Entries provided |
+-------+

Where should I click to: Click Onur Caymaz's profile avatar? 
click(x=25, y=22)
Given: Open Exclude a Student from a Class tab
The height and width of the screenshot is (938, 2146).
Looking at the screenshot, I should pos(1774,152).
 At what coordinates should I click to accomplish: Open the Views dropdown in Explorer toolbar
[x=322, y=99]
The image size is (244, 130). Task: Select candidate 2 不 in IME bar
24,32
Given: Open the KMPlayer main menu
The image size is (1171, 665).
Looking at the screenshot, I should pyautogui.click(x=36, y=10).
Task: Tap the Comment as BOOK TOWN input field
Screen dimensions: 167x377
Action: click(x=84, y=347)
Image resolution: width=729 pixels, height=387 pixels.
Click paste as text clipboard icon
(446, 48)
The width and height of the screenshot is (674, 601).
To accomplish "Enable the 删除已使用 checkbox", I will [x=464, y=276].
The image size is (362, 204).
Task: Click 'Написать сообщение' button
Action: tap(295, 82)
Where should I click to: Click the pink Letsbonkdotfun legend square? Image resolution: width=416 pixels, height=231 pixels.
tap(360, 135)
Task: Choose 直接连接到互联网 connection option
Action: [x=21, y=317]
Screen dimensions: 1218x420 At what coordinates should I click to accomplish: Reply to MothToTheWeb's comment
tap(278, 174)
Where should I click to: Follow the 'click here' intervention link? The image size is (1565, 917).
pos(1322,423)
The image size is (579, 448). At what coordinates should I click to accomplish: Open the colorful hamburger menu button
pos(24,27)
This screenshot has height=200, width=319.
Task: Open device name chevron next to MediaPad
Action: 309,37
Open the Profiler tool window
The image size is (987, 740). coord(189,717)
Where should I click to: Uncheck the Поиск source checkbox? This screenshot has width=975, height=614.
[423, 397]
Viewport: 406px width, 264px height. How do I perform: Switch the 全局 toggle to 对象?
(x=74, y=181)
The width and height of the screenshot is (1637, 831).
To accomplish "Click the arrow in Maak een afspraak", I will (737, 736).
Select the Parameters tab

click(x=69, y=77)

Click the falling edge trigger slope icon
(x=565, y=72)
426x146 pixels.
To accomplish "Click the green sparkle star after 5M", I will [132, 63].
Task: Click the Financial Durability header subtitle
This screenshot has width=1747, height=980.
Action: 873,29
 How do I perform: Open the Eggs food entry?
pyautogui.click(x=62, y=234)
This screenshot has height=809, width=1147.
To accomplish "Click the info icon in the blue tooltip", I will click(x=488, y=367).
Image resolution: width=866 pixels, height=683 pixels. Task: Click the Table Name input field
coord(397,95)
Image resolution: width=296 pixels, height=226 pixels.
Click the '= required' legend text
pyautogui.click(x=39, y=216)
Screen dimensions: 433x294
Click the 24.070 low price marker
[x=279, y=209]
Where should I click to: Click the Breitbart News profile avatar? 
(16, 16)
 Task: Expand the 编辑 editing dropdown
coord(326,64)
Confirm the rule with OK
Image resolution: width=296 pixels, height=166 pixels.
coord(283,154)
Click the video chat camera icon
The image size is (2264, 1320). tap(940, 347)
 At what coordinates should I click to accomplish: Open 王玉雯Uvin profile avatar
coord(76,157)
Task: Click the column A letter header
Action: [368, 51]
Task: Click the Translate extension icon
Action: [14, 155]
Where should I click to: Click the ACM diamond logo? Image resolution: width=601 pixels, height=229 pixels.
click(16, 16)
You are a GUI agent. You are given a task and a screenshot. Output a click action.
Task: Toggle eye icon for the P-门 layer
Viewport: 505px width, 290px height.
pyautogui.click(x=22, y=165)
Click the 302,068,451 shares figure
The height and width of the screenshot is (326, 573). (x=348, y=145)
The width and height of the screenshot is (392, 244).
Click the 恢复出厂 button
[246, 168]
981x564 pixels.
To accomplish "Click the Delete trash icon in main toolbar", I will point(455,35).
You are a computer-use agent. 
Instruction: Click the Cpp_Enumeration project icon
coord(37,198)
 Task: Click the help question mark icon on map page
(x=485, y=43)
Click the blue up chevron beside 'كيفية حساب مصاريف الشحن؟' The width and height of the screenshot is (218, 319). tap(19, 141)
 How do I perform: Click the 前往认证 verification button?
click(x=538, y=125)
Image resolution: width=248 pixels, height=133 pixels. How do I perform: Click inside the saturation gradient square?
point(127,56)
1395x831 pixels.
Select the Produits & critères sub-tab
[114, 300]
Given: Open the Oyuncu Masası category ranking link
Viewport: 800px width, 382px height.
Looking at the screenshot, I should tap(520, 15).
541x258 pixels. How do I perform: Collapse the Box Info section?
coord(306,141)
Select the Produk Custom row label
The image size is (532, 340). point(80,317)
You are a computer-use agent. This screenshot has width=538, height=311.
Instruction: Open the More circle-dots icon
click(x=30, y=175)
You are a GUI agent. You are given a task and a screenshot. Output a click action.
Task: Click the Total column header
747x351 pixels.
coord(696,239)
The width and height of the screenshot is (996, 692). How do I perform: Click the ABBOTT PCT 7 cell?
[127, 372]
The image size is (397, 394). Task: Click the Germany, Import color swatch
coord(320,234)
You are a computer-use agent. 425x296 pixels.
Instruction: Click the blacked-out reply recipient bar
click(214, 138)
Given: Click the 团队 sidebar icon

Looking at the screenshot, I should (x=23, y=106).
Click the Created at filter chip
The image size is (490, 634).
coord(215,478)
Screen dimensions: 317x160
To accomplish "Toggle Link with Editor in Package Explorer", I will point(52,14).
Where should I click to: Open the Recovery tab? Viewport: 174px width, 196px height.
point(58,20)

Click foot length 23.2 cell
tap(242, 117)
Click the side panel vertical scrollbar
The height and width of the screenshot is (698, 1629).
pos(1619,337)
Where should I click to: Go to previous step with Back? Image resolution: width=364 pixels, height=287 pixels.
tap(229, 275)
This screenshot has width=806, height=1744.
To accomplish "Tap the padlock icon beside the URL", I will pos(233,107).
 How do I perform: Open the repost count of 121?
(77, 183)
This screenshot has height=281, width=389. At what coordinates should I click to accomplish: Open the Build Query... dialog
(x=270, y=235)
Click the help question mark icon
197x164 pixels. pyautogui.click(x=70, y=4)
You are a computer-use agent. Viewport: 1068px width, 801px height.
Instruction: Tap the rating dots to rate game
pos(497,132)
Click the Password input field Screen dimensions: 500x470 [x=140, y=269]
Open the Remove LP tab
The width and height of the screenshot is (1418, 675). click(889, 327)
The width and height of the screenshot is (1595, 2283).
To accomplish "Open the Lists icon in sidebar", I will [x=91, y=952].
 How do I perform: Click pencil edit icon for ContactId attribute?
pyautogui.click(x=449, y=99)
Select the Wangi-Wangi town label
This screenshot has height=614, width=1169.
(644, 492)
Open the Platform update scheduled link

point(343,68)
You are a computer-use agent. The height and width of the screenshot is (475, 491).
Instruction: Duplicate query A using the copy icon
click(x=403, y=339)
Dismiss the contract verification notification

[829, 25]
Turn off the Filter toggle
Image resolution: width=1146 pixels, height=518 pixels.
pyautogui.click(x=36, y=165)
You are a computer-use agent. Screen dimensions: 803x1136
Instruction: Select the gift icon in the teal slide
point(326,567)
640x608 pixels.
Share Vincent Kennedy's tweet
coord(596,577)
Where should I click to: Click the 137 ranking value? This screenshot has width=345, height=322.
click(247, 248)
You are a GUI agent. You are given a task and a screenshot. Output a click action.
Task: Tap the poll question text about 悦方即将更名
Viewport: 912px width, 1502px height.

+-------+

Assignment | Word for word, print the listing above once more.

Written answer |
Where should I click to: Click Onur Caymaz's profile avatar? 
click(x=25, y=22)
Given: Open Exclude a Student from a Class tab
The height and width of the screenshot is (938, 2146).
Looking at the screenshot, I should pos(1774,152).
 At what coordinates should I click to accomplish: Open the Views dropdown in Explorer toolbar
[x=322, y=99]
The image size is (244, 130). Task: Select candidate 2 不 in IME bar
24,32
Given: Open the KMPlayer main menu
The image size is (1171, 665).
Looking at the screenshot, I should pyautogui.click(x=36, y=10).
Task: Tap the Comment as BOOK TOWN input field
Screen dimensions: 167x377
Action: click(x=84, y=347)
Image resolution: width=729 pixels, height=387 pixels.
Click paste as text clipboard icon
(446, 48)
The width and height of the screenshot is (674, 601).
To accomplish "Enable the 删除已使用 checkbox", I will [x=464, y=276].
The image size is (362, 204).
Task: Click 'Написать сообщение' button
Action: tap(295, 82)
Where should I click to: Click the pink Letsbonkdotfun legend square? Image resolution: width=416 pixels, height=231 pixels.
tap(360, 135)
Task: Choose 直接连接到互联网 connection option
Action: [x=21, y=317]
Screen dimensions: 1218x420 At what coordinates should I click to accomplish: Reply to MothToTheWeb's comment
tap(278, 174)
Where should I click to: Follow the 'click here' intervention link? The image size is (1565, 917).
pos(1322,423)
The image size is (579, 448). At what coordinates should I click to accomplish: Open the colorful hamburger menu button
pos(24,27)
This screenshot has height=200, width=319.
Task: Open device name chevron next to MediaPad
Action: 309,37
Open the Profiler tool window
The image size is (987, 740). coord(189,717)
Where should I click to: Uncheck the Поиск source checkbox? This screenshot has width=975, height=614.
[423, 397]
Viewport: 406px width, 264px height. How do I perform: Switch the 全局 toggle to 对象?
(x=74, y=181)
The width and height of the screenshot is (1637, 831).
To accomplish "Click the arrow in Maak een afspraak", I will (737, 736).
Select the Parameters tab

click(x=69, y=77)

Click the falling edge trigger slope icon
(x=565, y=72)
426x146 pixels.
To accomplish "Click the green sparkle star after 5M", I will [132, 63].
Task: Click the Financial Durability header subtitle
This screenshot has width=1747, height=980.
Action: 873,29
 How do I perform: Open the Eggs food entry?
pyautogui.click(x=62, y=234)
This screenshot has height=809, width=1147.
To accomplish "Click the info icon in the blue tooltip", I will click(x=488, y=367).
Image resolution: width=866 pixels, height=683 pixels. Task: Click the Table Name input field
coord(397,95)
Image resolution: width=296 pixels, height=226 pixels.
Click the '= required' legend text
pyautogui.click(x=39, y=216)
Screen dimensions: 433x294
Click the 24.070 low price marker
[x=279, y=209]
Where should I click to: Click the Breitbart News profile avatar? 
(16, 16)
 Task: Expand the 编辑 editing dropdown
coord(326,64)
Confirm the rule with OK
Image resolution: width=296 pixels, height=166 pixels.
coord(283,154)
Click the video chat camera icon
The image size is (2264, 1320). tap(940, 347)
 At what coordinates should I click to accomplish: Open 王玉雯Uvin profile avatar
coord(76,157)
Task: Click the column A letter header
Action: [368, 51]
Task: Click the Translate extension icon
Action: [14, 155]
Where should I click to: Click the ACM diamond logo? Image resolution: width=601 pixels, height=229 pixels.
click(16, 16)
You are a GUI agent. You are given a task and a screenshot. Output a click action.
Task: Toggle eye icon for the P-门 layer
Viewport: 505px width, 290px height.
pyautogui.click(x=22, y=165)
Click the 302,068,451 shares figure
The height and width of the screenshot is (326, 573). (x=348, y=145)
The width and height of the screenshot is (392, 244).
Click the 恢复出厂 button
[246, 168]
981x564 pixels.
To accomplish "Click the Delete trash icon in main toolbar", I will point(455,35).
You are a computer-use agent. 
Instruction: Click the Cpp_Enumeration project icon
coord(37,198)
 Task: Click the help question mark icon on map page
(x=485, y=43)
Click the blue up chevron beside 'كيفية حساب مصاريف الشحن؟' The width and height of the screenshot is (218, 319). tap(19, 141)
 How do I perform: Click the 前往认证 verification button?
click(x=538, y=125)
Image resolution: width=248 pixels, height=133 pixels. How do I perform: Click inside the saturation gradient square?
point(127,56)
1395x831 pixels.
Select the Produits & critères sub-tab
[114, 300]
Given: Open the Oyuncu Masası category ranking link
Viewport: 800px width, 382px height.
Looking at the screenshot, I should tap(520, 15).
541x258 pixels. How do I perform: Collapse the Box Info section?
coord(306,141)
Select the Produk Custom row label
The image size is (532, 340). point(80,317)
You are a computer-use agent. This screenshot has width=538, height=311.
Instruction: Open the More circle-dots icon
click(x=30, y=175)
You are a GUI agent. You are given a task and a screenshot. Output a click action.
Task: Click the Total column header
747x351 pixels.
coord(696,239)
The width and height of the screenshot is (996, 692). How do I perform: Click the ABBOTT PCT 7 cell?
[127, 372]
The image size is (397, 394). Task: Click the Germany, Import color swatch
coord(320,234)
You are a computer-use agent. 425x296 pixels.
Instruction: Click the blacked-out reply recipient bar
click(214, 138)
Given: Click the 团队 sidebar icon

Looking at the screenshot, I should (x=23, y=106).
Click the Created at filter chip
The image size is (490, 634).
coord(215,478)
Screen dimensions: 317x160
To accomplish "Toggle Link with Editor in Package Explorer", I will point(52,14).
Where should I click to: Open the Recovery tab? Viewport: 174px width, 196px height.
point(58,20)

Click foot length 23.2 cell
tap(242, 117)
Click the side panel vertical scrollbar
The height and width of the screenshot is (698, 1629).
pos(1619,337)
Where should I click to: Go to previous step with Back? Image resolution: width=364 pixels, height=287 pixels.
tap(229, 275)
This screenshot has width=806, height=1744.
To accomplish "Tap the padlock icon beside the URL", I will pos(233,107).
 How do I perform: Open the repost count of 121?
(77, 183)
This screenshot has height=281, width=389. At what coordinates should I click to accomplish: Open the Build Query... dialog
(x=270, y=235)
Click the help question mark icon
197x164 pixels. pyautogui.click(x=70, y=4)
You are a computer-use agent. Viewport: 1068px width, 801px height.
Instruction: Tap the rating dots to rate game
pos(497,132)
Click the Password input field Screen dimensions: 500x470 [x=140, y=269]
Open the Remove LP tab
The width and height of the screenshot is (1418, 675). click(889, 327)
The width and height of the screenshot is (1595, 2283).
To accomplish "Open the Lists icon in sidebar", I will [x=91, y=952].
 How do I perform: Click pencil edit icon for ContactId attribute?
pyautogui.click(x=449, y=99)
Select the Wangi-Wangi town label
This screenshot has height=614, width=1169.
(644, 492)
Open the Platform update scheduled link

point(343,68)
You are a computer-use agent. The height and width of the screenshot is (475, 491).
Instruction: Duplicate query A using the copy icon
click(x=403, y=339)
Dismiss the contract verification notification

[829, 25]
Turn off the Filter toggle
Image resolution: width=1146 pixels, height=518 pixels.
pyautogui.click(x=36, y=165)
You are a computer-use agent. Screen dimensions: 803x1136
Instruction: Select the gift icon in the teal slide
point(326,567)
640x608 pixels.
Share Vincent Kennedy's tweet
coord(596,577)
Where should I click to: Click the 137 ranking value? This screenshot has width=345, height=322.
click(247, 248)
You are a GUI agent. You are given a task and a screenshot. Output a click action.
Task: Tap the poll question text about 悦方即将更名
Viewport: 912px width, 1502px height.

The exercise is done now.